# 290 pound wild hog shot near Britton, SD



## Dick Monson (Aug 12, 2002)

It's a big one.

http://articles.aberdeennews.com/2012-1 ... r-man-shot


----------



## striped1 (Aug 17, 2005)

This is awesome. Hopefully there is a pile of them and they move east into MN very soon. In fact, they can't get here soon enough. I can't wait to be able to stop driving to Texas to have to shoot them and can shoot them in SD and MN.

And no, this isn't a troll post. I love hog hunting and hope someday to be able to do it in the upper midwest.


----------



## Sasha and Abby (May 11, 2004)

If yall think racoons, skunks, coyotes, badgers, foxes and bobcats are bad on the duck and upland populations... you ain't seen nuthin yet!!! You let those things get established and it is all history. Not to mention the absolute destruction they do to farmland and crops.

KILL EVERY ONE YOU SEE!!!!! :sniper: :sniper: :sniper:


----------



## blhunter3 (May 5, 2007)

striped1 said:


> This is awesome. Hopefully there is a pile of them and they move east into MN very soon. In fact, they can't get here soon enough. I can't wait to be able to stop driving to Texas to have to shoot them and can shoot them in SD and MN.
> 
> And no, this isn't a troll post. I love hog hunting and hope someday to be able to do it in the upper midwest.


I hope they never come here to ND or MN they are a horrible invasive species.


----------



## striped1 (Aug 17, 2005)

blhunter3 said:


> striped1 said:
> 
> 
> > This is awesome. Hopefully there is a pile of them and they move east into MN very soon. In fact, they can't get here soon enough. I can't wait to be able to stop driving to Texas to have to shoot them and can shoot them in SD and MN.
> ...


Correction, They are a very tasty and incredibly fun invasive species to hunt. A breeding population here will save me thousands in pig hunting costs. Here piggie, piggie, piggie.


----------



## blhunter3 (May 5, 2007)

Save you money and cost the state millions.


----------



## Sasha and Abby (May 11, 2004)

blhunter3 said:


> Save you money and cost the state millions.


Yep...


----------



## Sasha and Abby (May 11, 2004)

blhunter3 said:


> Save you money and cost the state millions.
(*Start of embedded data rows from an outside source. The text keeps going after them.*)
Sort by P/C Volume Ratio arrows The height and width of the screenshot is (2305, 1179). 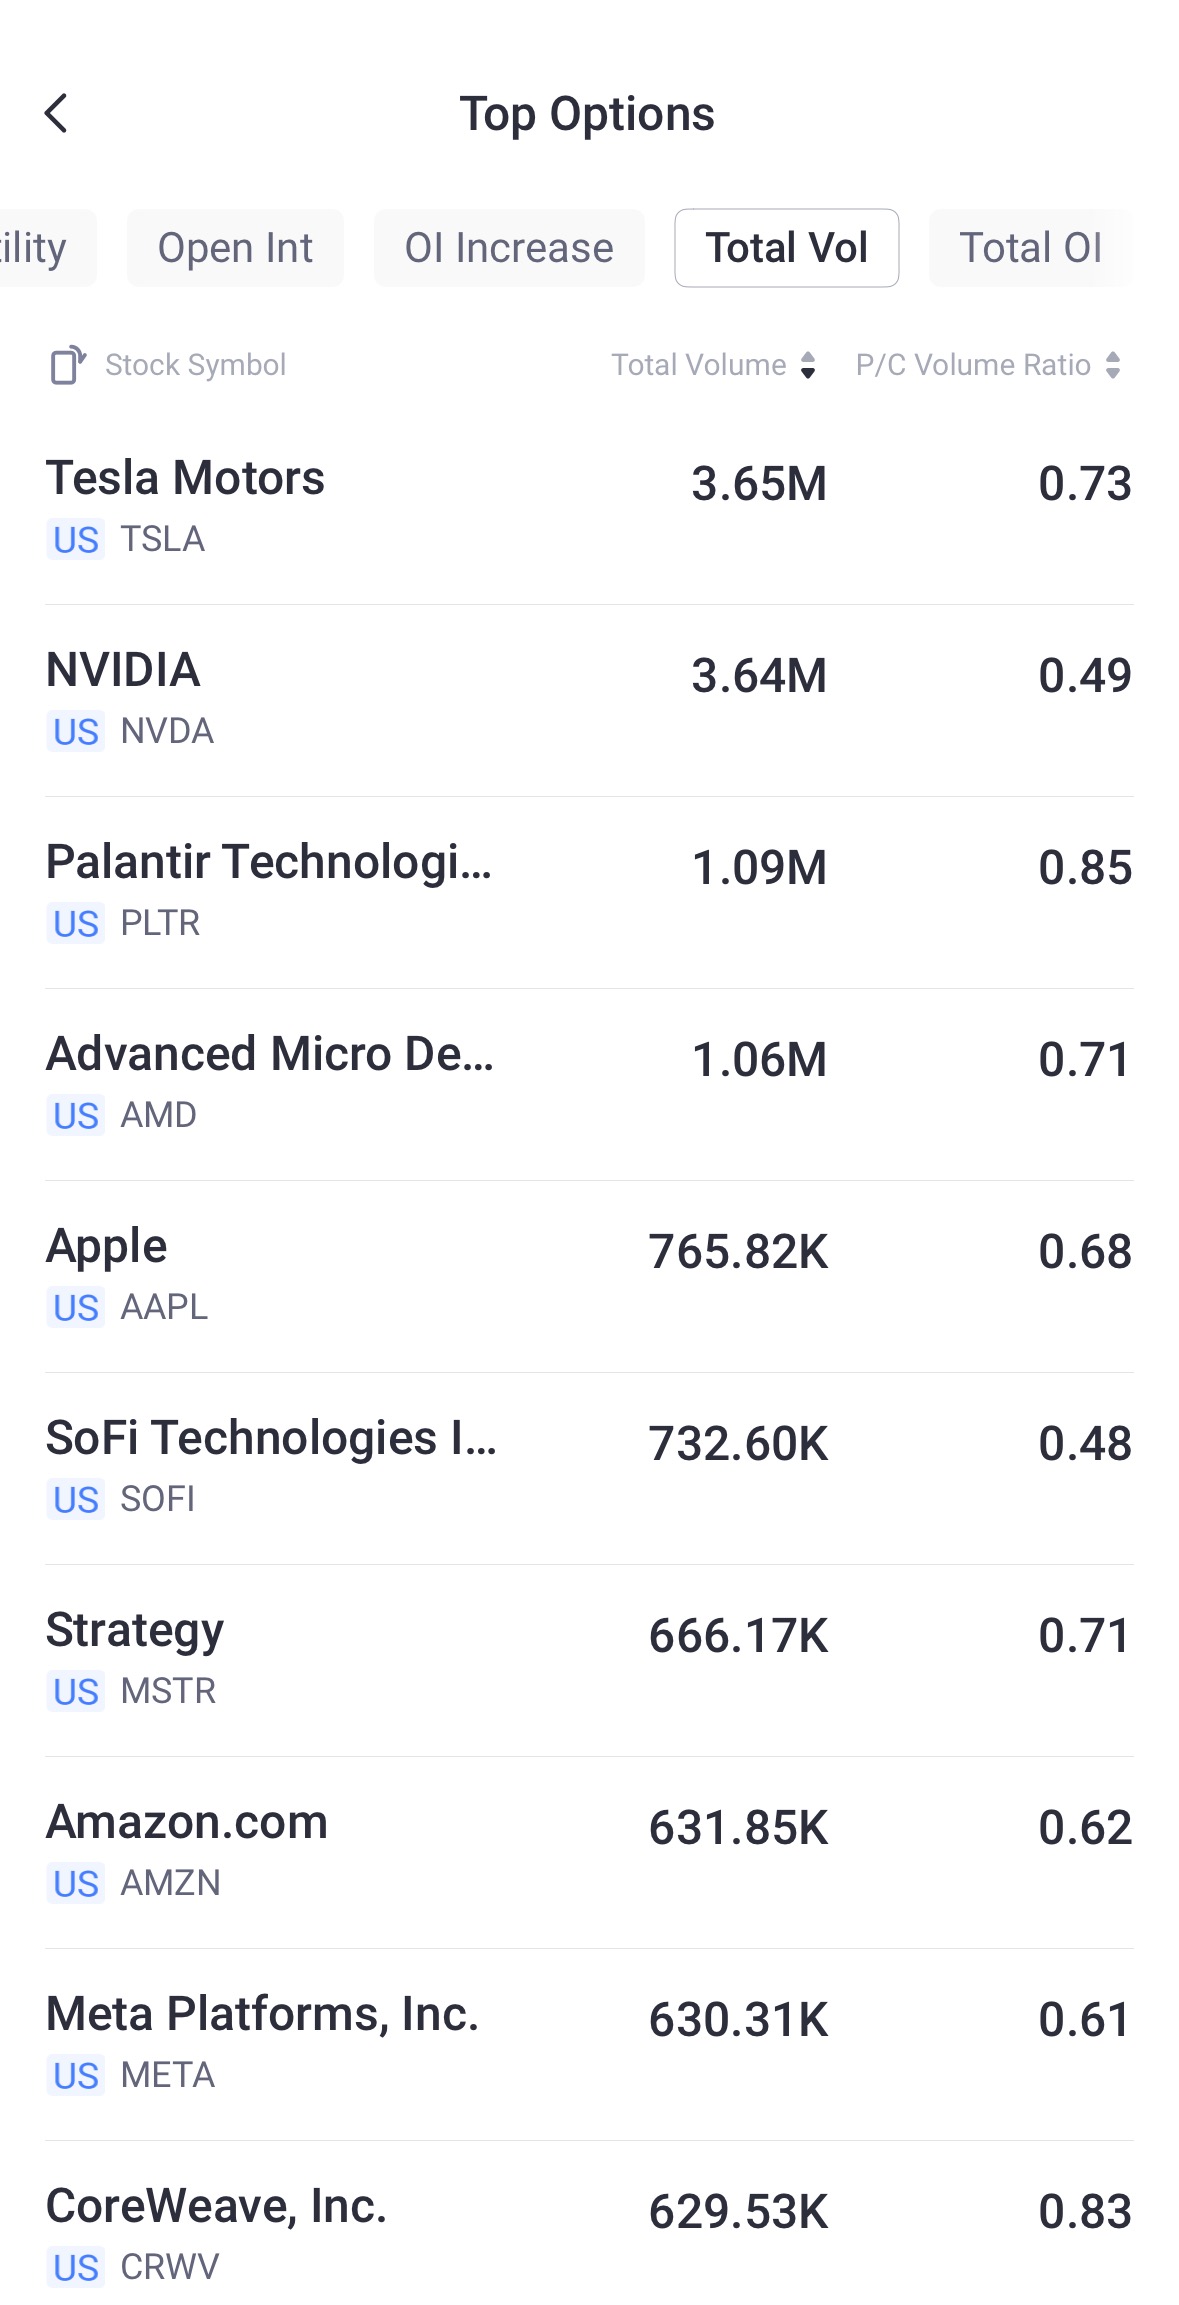coord(1113,365)
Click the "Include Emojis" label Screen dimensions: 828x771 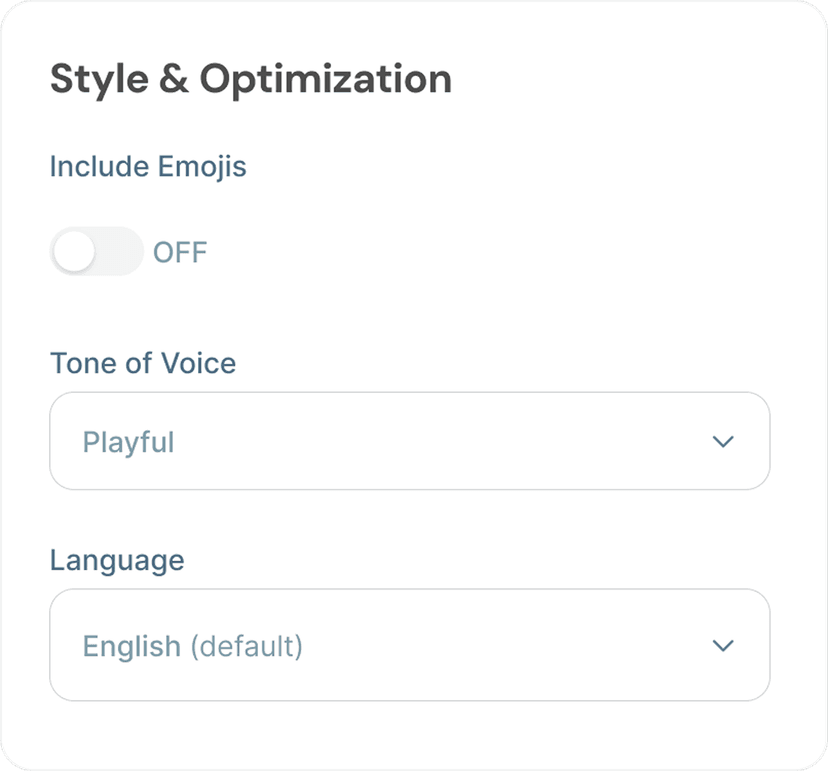[x=148, y=166]
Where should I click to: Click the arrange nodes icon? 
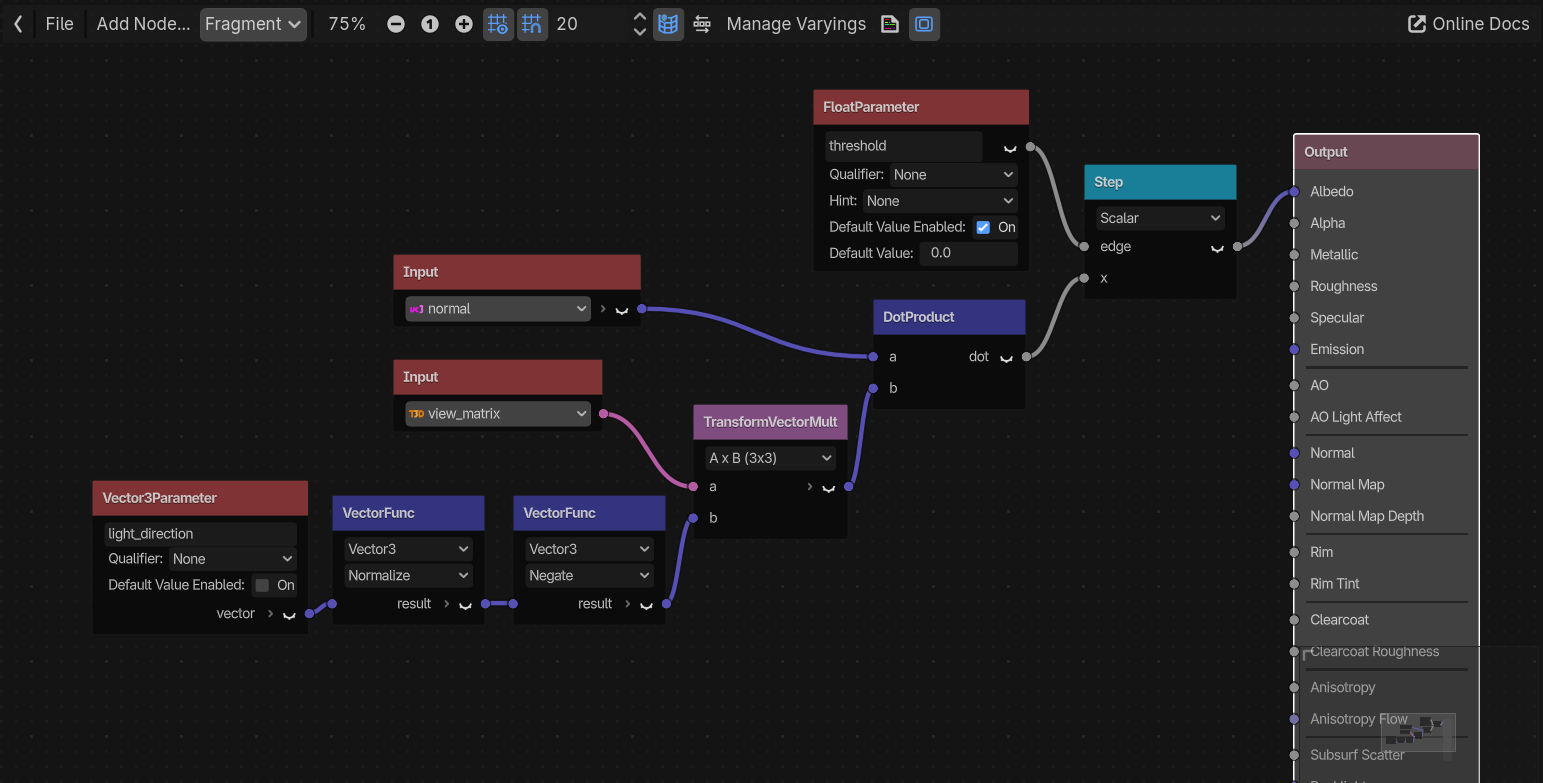click(x=702, y=24)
Yep... But if it was truly about saving money, he would just buy pork instead of driving to Tx to get it...


----------



## Duckslayer100 (Apr 7, 2004)

striped1 said:


> This is awesome. Hopefully there is a pile of them and they move east into MN very soon. In fact, they can't get here soon enough. I can't wait to be able to stop driving to Texas to have to shoot them and can shoot them in SD and MN.
> 
> And no, this isn't a troll post. I love hog hunting and hope someday to be able to do it in the upper midwest.


That fact that you're not trolling is worse than if you were. That is the single most ignorant statement I've ever read on this site. Please, do us all a favor and move to one of these great states with bountiful wild pigs. They are the last thing we need up here...


----------



## ninjaswede (Sep 3, 2012)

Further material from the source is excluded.